Adds documentation on the expectation file format used by GPU and Blink tests. Some aspects of the format, particularly various edge cases, do not seem to currently have documentation anywhere. Bug: 1499971 Change-Id: I0942e3afd8b935bf813cfb4acb9fb162aa49191d Reviewed-on: https://chromium-review.googlesource.com/c/chromium/src/+/5014876 Reviewed-by: Dirk Pranke <dpranke@google.com> Commit-Queue: Brian Sheedy <bsheedy@chromium.org> Cr-Commit-Position: refs/heads/main@{#1244250}
11 KiB
Expectation Files
A number of test suites in Chromium use expectation files to handle test failures in order to have more granular control compared to the usual approach of entirely disabling failing tests. This documentation goes into the general usage of expecation files, while suite-specific details are handled in other files.
[TOC]
Currently, the test suites that use expectation files can be broadly categorized as Blink tests and GPU tests. Blink-specific documentation can be found here, while GPU-specific documentation can be found here.
Design
The full design for the format can be found here if the overview in this documentation is not sufficient.
Code
The parser implementation used by Chromium can be found here. This handles the parsing of the text files into Python objects usable by Chromium's test harnesses.
Syntax
An expectation file can be broadly broken up into two sections: the header and test expectations.
Header
The header consists of specially formatted comments that define what tags and expected results are usable in expectations later in the file. All header content must be before any expectation content. Failure to do so will result in the parser raising errors. An example header is:
# tags: [ linux ubuntu jammy
# mac mac10 mac11 mac12 mac13
# win win7 win10 ]
# tags: [ release debug ]
# results: [ Failure Skip Slow ]
Specifically, the header consists of one or more tag sets and exactly one expected result set.
Tag Sets
Each tag set begins with a # tags:
comment followed by a space-separated list
of tags between [ ]
. Order does not matter to the parser, and tags are
case-insensitive. Tag sets can span multiple lines as long as each line starts
with #
and all tags are within the brackets.
Each tag set contains all the tags that can be used in expectations for a particular aspect of a test configuration. In the example header, the first tag set contains values for operating systems, while the second tag set contains values for browser build type. Grouping tags together into different sets instead of having a monolithic set with all possible tag values is necessary in order to handle conflicting expectation detection (explained later in the conflict section).
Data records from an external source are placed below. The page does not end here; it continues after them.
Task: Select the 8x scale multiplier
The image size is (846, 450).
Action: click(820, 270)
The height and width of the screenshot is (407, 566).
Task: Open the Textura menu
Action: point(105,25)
One important note about tag sets is that unless a test harness is implementing custom conflict detection logic, all tags within a set should be mutually exclusive, i.e. only one tag from each tag set should be produced when running a test. Failure to do so can result in conflict detection false negatives, the specifics of which are explained in the conflict section.
Expected Result Set
The expected result set begins with a # results:
comment followed by a
space-separated list of expected results between [ ]
. Order does not matter to
the parser, but expected results are case sensitive. Additionally, only values
known to the parser can be used. The expected results can
span multiple lines as long as each line starts with #
and all values are
within the brackets.
The expected result set contains all the expected results that can be used in expectations. The specifics of how each expected result affects test behavior can differ slightly between test suites, but generally do the following:
- Pass - The default expected result for all tests. Let the test run, and expect it to run without issue.
- Failure - Let the test run, but treat failures as a pass.
- Crash - Let the test run, but treat test failures due to crashes as a pass.
- Timeout - Let the test run, but treat test failures due to timeouts as a pass.
- Skip - Do not run the test.
- RetryOnFailure - Re-enable automatic retries of a test if a suite has them disabled by default.
- Slow - Indicate that the test is expected to take longer than normal, usually as a signal to increase timeouts.
Expectations
After the header, the rest of the file consists of test expectations which specify what non-standard test behavior is expected on specific test machine configurations. An expectation is a single line in the following format:
bug_identifier [ tags ] test_name [ expected_results ]
As an example, the following would be an expectation specifying that the
foo.html
test is expected to fail on Windows machines with Debug browsers:
crbug.com/1234 [ win debug ] foo.html [ Failure ]
The bug identifier and tags are both optional and can be omitted. Not specifying
any tags means that the expectation applies to the test regardless of where it
is run. When omitting tags, the brackets are also omitted. Additionally,
multiple bug identifiers are allowed as long as they are space-separated. The
parser looks for certain prefixes, e.g. crbug.com/
to determine what is
considered a bug. This allows the parser to properly disambiguate one or more
bug identifiers from the test name in the event that an expectation does not
have any tags.
Multiple expected results are allowed and are space-separated like tags. As an
example, [ Failure Crash ]
would specify that the test is expected to either
fail or crash.
Additionally, the test name is allowed to have up to one wildcard at the very
end to match any tests that begin with the specified name. As an example, the
following would be an expectation specifying that any test starting with foo
is expected to fail on Windows machines with Debug browsers.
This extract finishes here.